WHAT THIS TASK INVOLVES =
Write out the material below exactly, with no line missing.
===== INPUT FOR THIS TASK =====
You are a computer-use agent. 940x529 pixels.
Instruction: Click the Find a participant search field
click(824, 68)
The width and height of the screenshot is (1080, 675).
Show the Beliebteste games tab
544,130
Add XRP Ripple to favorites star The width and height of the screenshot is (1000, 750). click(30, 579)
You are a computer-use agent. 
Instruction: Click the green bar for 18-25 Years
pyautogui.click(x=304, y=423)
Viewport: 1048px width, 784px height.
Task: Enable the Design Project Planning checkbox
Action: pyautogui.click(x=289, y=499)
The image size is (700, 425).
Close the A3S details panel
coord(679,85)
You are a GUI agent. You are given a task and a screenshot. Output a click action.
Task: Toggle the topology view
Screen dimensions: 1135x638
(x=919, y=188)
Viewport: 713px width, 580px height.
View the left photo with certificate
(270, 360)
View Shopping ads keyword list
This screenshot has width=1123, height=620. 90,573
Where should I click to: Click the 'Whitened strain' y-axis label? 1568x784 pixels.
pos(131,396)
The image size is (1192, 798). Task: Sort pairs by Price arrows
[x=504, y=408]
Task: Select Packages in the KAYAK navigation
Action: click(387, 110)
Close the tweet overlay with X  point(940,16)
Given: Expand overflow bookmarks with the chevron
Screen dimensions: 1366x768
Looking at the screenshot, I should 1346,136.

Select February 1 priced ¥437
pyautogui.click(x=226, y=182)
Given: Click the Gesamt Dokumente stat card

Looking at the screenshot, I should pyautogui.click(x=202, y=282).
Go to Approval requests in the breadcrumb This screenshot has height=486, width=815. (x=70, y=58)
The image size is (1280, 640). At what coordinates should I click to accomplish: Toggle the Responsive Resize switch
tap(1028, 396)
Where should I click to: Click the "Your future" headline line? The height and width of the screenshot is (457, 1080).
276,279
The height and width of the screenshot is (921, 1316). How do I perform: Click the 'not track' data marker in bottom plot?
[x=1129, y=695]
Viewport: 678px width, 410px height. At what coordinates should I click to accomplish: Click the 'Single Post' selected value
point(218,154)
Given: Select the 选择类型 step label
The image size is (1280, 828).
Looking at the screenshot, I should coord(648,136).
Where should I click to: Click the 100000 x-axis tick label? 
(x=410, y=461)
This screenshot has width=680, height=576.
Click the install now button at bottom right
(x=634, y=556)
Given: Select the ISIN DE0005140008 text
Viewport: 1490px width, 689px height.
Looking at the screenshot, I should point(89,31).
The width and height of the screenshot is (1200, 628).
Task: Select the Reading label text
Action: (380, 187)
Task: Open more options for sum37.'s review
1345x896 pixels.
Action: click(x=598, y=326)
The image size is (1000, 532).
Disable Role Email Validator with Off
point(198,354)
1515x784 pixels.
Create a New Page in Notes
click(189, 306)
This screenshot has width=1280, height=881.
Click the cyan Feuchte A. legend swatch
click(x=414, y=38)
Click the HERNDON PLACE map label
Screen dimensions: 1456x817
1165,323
=====
RESPONSE AREA =
You are a computer-use agent. 940x529 pixels.
Instruction: Click the Find a participant search field
click(824, 68)
The width and height of the screenshot is (1080, 675).
Show the Beliebteste games tab
544,130
Add XRP Ripple to favorites star The width and height of the screenshot is (1000, 750). click(30, 579)
You are a computer-use agent. 
Instruction: Click the green bar for 18-25 Years
pyautogui.click(x=304, y=423)
Viewport: 1048px width, 784px height.
Task: Enable the Design Project Planning checkbox
Action: pyautogui.click(x=289, y=499)
The image size is (700, 425).
Close the A3S details panel
coord(679,85)
You are a GUI agent. You are given a task and a screenshot. Output a click action.
Task: Toggle the topology view
Screen dimensions: 1135x638
(x=919, y=188)
Viewport: 713px width, 580px height.
View the left photo with certificate
(270, 360)
View Shopping ads keyword list
This screenshot has width=1123, height=620. 90,573
Where should I click to: Click the 'Whitened strain' y-axis label? 1568x784 pixels.
pos(131,396)
The image size is (1192, 798). Task: Sort pairs by Price arrows
[x=504, y=408]
Task: Select Packages in the KAYAK navigation
Action: click(387, 110)
Close the tweet overlay with X  point(940,16)
Given: Expand overflow bookmarks with the chevron
Screen dimensions: 1366x768
Looking at the screenshot, I should 1346,136.

Select February 1 priced ¥437
pyautogui.click(x=226, y=182)
Given: Click the Gesamt Dokumente stat card

Looking at the screenshot, I should pyautogui.click(x=202, y=282).
Go to Approval requests in the breadcrumb This screenshot has height=486, width=815. (x=70, y=58)
The image size is (1280, 640). At what coordinates should I click to accomplish: Toggle the Responsive Resize switch
tap(1028, 396)
Where should I click to: Click the "Your future" headline line? The height and width of the screenshot is (457, 1080).
276,279
The height and width of the screenshot is (921, 1316). How do I perform: Click the 'not track' data marker in bottom plot?
[x=1129, y=695]
Viewport: 678px width, 410px height. At what coordinates should I click to accomplish: Click the 'Single Post' selected value
point(218,154)
Given: Select the 选择类型 step label
The image size is (1280, 828).
Looking at the screenshot, I should coord(648,136).
Where should I click to: Click the 100000 x-axis tick label? 
(x=410, y=461)
This screenshot has width=680, height=576.
Click the install now button at bottom right
(x=634, y=556)
Given: Select the ISIN DE0005140008 text
Viewport: 1490px width, 689px height.
Looking at the screenshot, I should point(89,31).
The width and height of the screenshot is (1200, 628).
Task: Select the Reading label text
Action: (380, 187)
Task: Open more options for sum37.'s review
1345x896 pixels.
Action: click(x=598, y=326)
The image size is (1000, 532).
Disable Role Email Validator with Off
point(198,354)
1515x784 pixels.
Create a New Page in Notes
click(189, 306)
This screenshot has width=1280, height=881.
Click the cyan Feuchte A. legend swatch
click(x=414, y=38)
Click the HERNDON PLACE map label
Screen dimensions: 1456x817
1165,323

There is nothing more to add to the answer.